A model for the complete polytomy can be specified as two nested

dichotomies, using helper functions `dichotomy()` and `logits()`, as shown in the example that follows:



* `work`: {not.work} vs. {parttime, fulltime}

* `full`: {parttime} vs. {fulltime}, but only for those working



`nestedLogit()` effectively fits each of these dichotomies

as logistic regression models via `glm(..., family = binomial)`



```{r wlf-model}

data(Womenlf, package = "carData")



# Use `logits()` and `dichotomy()` to specify the comparisons of interest

comparisons <- logits(work=dichotomy("not.work", 

                                     working=c("parttime", "fulltime")),

                      full=dichotomy("parttime", "fulltime"))



m <- nestedLogit(partic ~ hincome + children,

                 dichotomies = comparisons,

                 data=Womenlf)

coef(m)

```

The `"nestedLogit"` object contains the components of the fitted model. The structure can be shown nicely

using `lobstr::tree()`:



```{r}

m |> lobstr::tree(max_depth=1)

```



The separate models for the `work` and `full` dichotomies can be extracted via `models()`. These

are the binomial `glm()` models.

```{r}

models(m) |> lobstr::tree(max_depth = 1)

```



`Anova()` produces analysis of variance deviance tests for the terms in this model for each of the submodels, as well as for the combined responses of the polytomy. The `LR Chisq` and `df` for terms in the combined model are the sums of those for

the submodels.



```{r wlf-anova}

car::Anova(m)

```



### Plots

A basic plot of predicted probabilities can be produced using

the `plot()` method for `"nestedLogit"` objects.

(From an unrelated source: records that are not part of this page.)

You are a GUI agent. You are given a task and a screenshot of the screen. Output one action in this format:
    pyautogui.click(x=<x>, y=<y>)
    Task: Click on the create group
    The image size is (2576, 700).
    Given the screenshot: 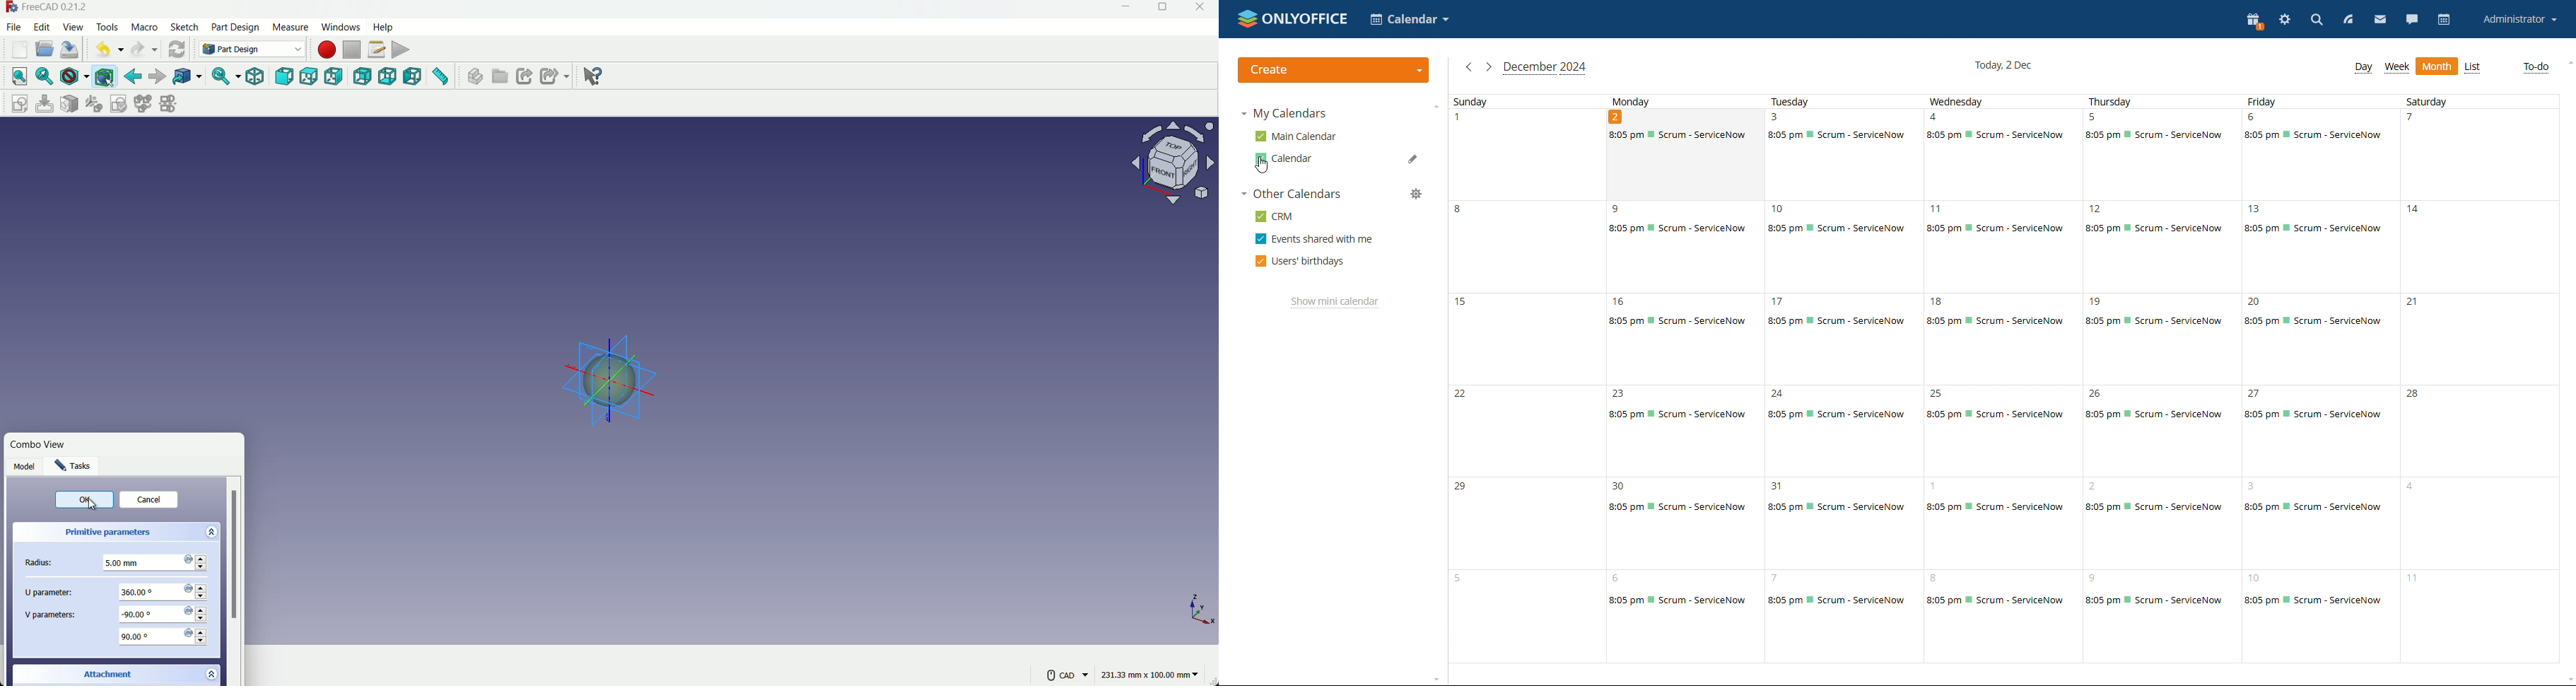 What is the action you would take?
    pyautogui.click(x=499, y=77)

It can be called several times to give multi-panel plots.

By default, a 95% pointwise confidence envelope is added to the plot.

Here, they are plotted with `conf.level = 0.68` to give $\pm 1$ std. error bounds.



```{r wlf-plot}

#| out.width = "100%",

#| fig.asp = 0.55,

#| echo = 1:3

op <- par(mfcol=c(1, 2), mar=c(4, 4, 3, 1) + 0.1)

plot(m, "hincome", list(children="absent"),

     conf.level = 0.68,

     xlab="Husband's Income", legend=FALSE)

plot(m, "hincome", list(children="present"),

     conf.level = 0.68,

     xlab="Husband's Income")

par(op)

```



## Vignettes



* A more general discussion of nested dichotomies logistic regression and detailed examples can be found 

in `vignette("nestedLogit")`



* A variety of other plots can be produced using `ggplot()`, as described in the vignette,

`vignette("plotting-ggplot")`.



* A new vignette, "`vignette("standard-errors")`, describes the mathematics behind the calculation of

standard errors using the delta method.



## Authors

* John Fox

* Michael Friendly



## References



S. Fienberg (1980) _The Analysis of Cross-Classified Categorical Data_, 2nd Edition, MIT Press, Section 6.6.



J. Fox (2016) _Applied Regression Analysis and Generalized Linear Models_, 3rd Edition, Sage, Section 14.2.2.



M. Friendly and D. Meyers (2016) _Discrete Data Analysis with R_, CRC Press, Section 8.2.